図10は、ステップS5におけるヘッド521の移動の様子を示した図である。
図10の例では、移動前のヘッド521において、黒塗りで示したノズル522aに異常が発生していると判断されたものとする。当該ノズル522aは、搬送ベルト512上の一部の搬送列Lの上方に位置する。ステップS5では、ヘッド521を幅方向に移動させることで、当該ノズル522aを、搬送列Lの上方から外れた位置に配置する。その結果、各搬送列Lの上方には、異常が発生していないノズル522またはそれまで使用していなかったノズル522が配置されることとなる。
【0073】
ヘッド521の移動が完了すると、錠剤印刷装置1は、錠剤9の搬送および印刷を再開する(ステップS6)。その後、再びステップS1に戻り、ステップS1以降の処理を行う。
【0074】
このように、この錠剤印刷装置1では、一部のノズル522に異常が発生したとしても、錠剤9に対してヘッド521を幅方向に相対移動させることで、錠剤9に対してインクを吐出するノズル522を、異常が発生したノズル522aから、他のノズル522に切り替えることができる。したがって、ヘッド521の洗浄や大がかりなメンテナンスを行うことなく、錠剤9への印刷処理を継続させることができる。これにより、錠剤印刷装置1の生産性を高めることができる。
【0075】
一方、錠剤印刷装置1における印刷処理の開始後、同一のヘッド521において複数回の異常が発生し、異常と判断された全てのノズル522を搬送列Lの上方位置から外すように、ヘッド521を移動させることができない場合には、ステップS3において、ヘッド521を幅方向に移動させることが不可能と判断する。
【0076】
その場合、異常と判断されたノズル522に対応する搬送列Lについて、ストッパ機構233を動作させる。

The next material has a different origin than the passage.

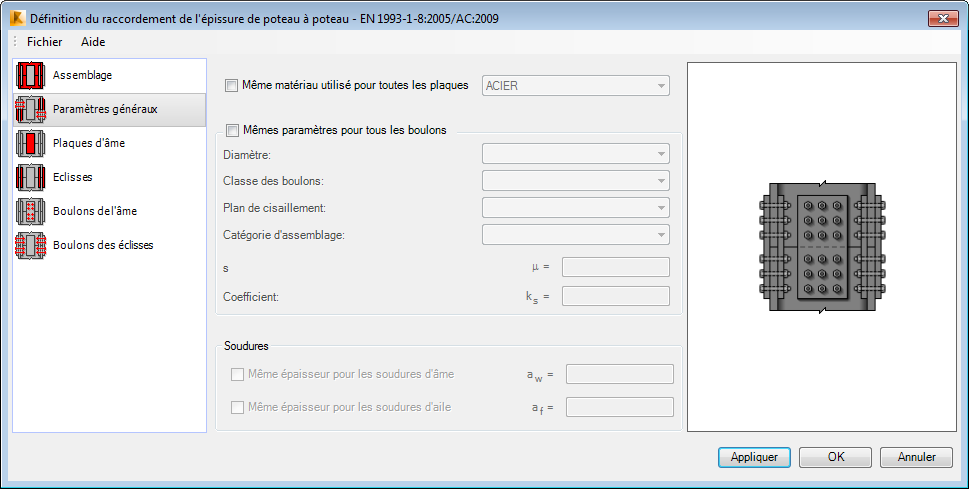Screen dimensions: 969x489
Task: Select the Boulons de l'âme icon
Action: (x=31, y=212)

すなわち、該当する搬送溝232の下方に設けられたエアシリンダ236のロッド236bを、シリンダケース236a側へ退避させる。これにより、ストッパ部材234の第2端234cを、スロープ231の上面よりも上方へ突出させる(ステップS7)。そうすると、スロープ231の当該搬送溝232における錠剤9の流れが、ストッパ部材234によって堰き止められる。したがって、当該搬送溝232から搬送ドラム30への錠剤9の供給が停止する。
【0077】
その後、しばらく経つと、当該搬送列において、ストッパ部材234の第2端234cから第1ヘッドユニット52までの搬送経路上に存在していた錠剤9が、全て第1ヘッドユニット52を通過する。そうすると、印刷前カメラ40により取得される画像から、当該搬送列の錠剤9が無くなる。制御部80は、印刷前カメラ40により取得される画像に基づいて、錠剤9が存在する搬送列に対してのみ、インクを吐出する。すなわち、異常が発生した搬送列については、第1ヘッドユニット52からのインクの吐出を停止する(ステップS8)。これにより、インクの無駄な吐出を停止させて、インクの使用量を低減する。
【0078】
このように、この錠剤印刷装置1では、ノズル522の異常が発生した搬送列における錠剤9の流れを堰き止めて、当該搬送列における印刷を停止させることができる。これにより、ノズル522に異常が生じたまま印刷を継続することを防止して、印刷欠陥の発生を低減できる。また、異常のない搬送列については、印刷を継続する。これにより、錠剤印刷装置1の生産性が過度に低下することを抑制する。
【0079】
<5.変形例>
以上、本発明の主たる実施形態について説明したが、本発明は、上記の実施形態に限定されるものではない。
【0080】
上記の実施形態では、ステップS5において、錠剤9の幅方向の位置を変えることなく、ヘッド521を幅方向に移動させていた。しかしながら、ヘッド521の幅方向の位置を固定して、錠剤9を幅方向に移動させるようにしてもよい。すなわち、本発明の錠剤印刷装置は、搬送機構上の複数の錠剤とヘッドとを、幅方向に相対移動させる移動機構を有していればよい。ただし、上記の実施形態のように、ヘッド521を幅方向に移動させるようにすれは、洗浄のためにヘッド521を幅方向に移動させる機構と、ノズル522の切り替えのためにヘッド521を幅方向に移動させる機構とを、共通化できる。したがって、錠剤印刷装置1を、よりシンプルに構成することができる。
【0081】
また、上記の実施形態では、ストッパ部材234が、スロープ231の下側に配置されていた。そして、ストッパ部材234の第2端234cを、スロープ231に設けられた貫通孔231aから突出させていた。しかしながら、ストッパ部材234を、スロープ231の上側に配置し、ストッパ部材234を下降させることによって、錠剤9を堰き止めるようにしてもよい。このようにすれば、スロープ231に貫通孔231aを設ける必要がなくなる。
【0082】
また、上記の錠剤印刷装置1は、第1印刷部50および第2印刷部60によって、錠剤9の両面に印刷を行う装置であった。しかしながら、本発明の錠剤印刷装置は、錠剤9の片面のみに印刷を行う装置であってもよい。
【0083】
また、錠剤印刷装置1の細部の構成については、本願の各図と相違していてもよい。また、上記の実施形態や変形例に登場した各要素を、矛盾が生じない範囲で、適宜に組み合わせてもよい。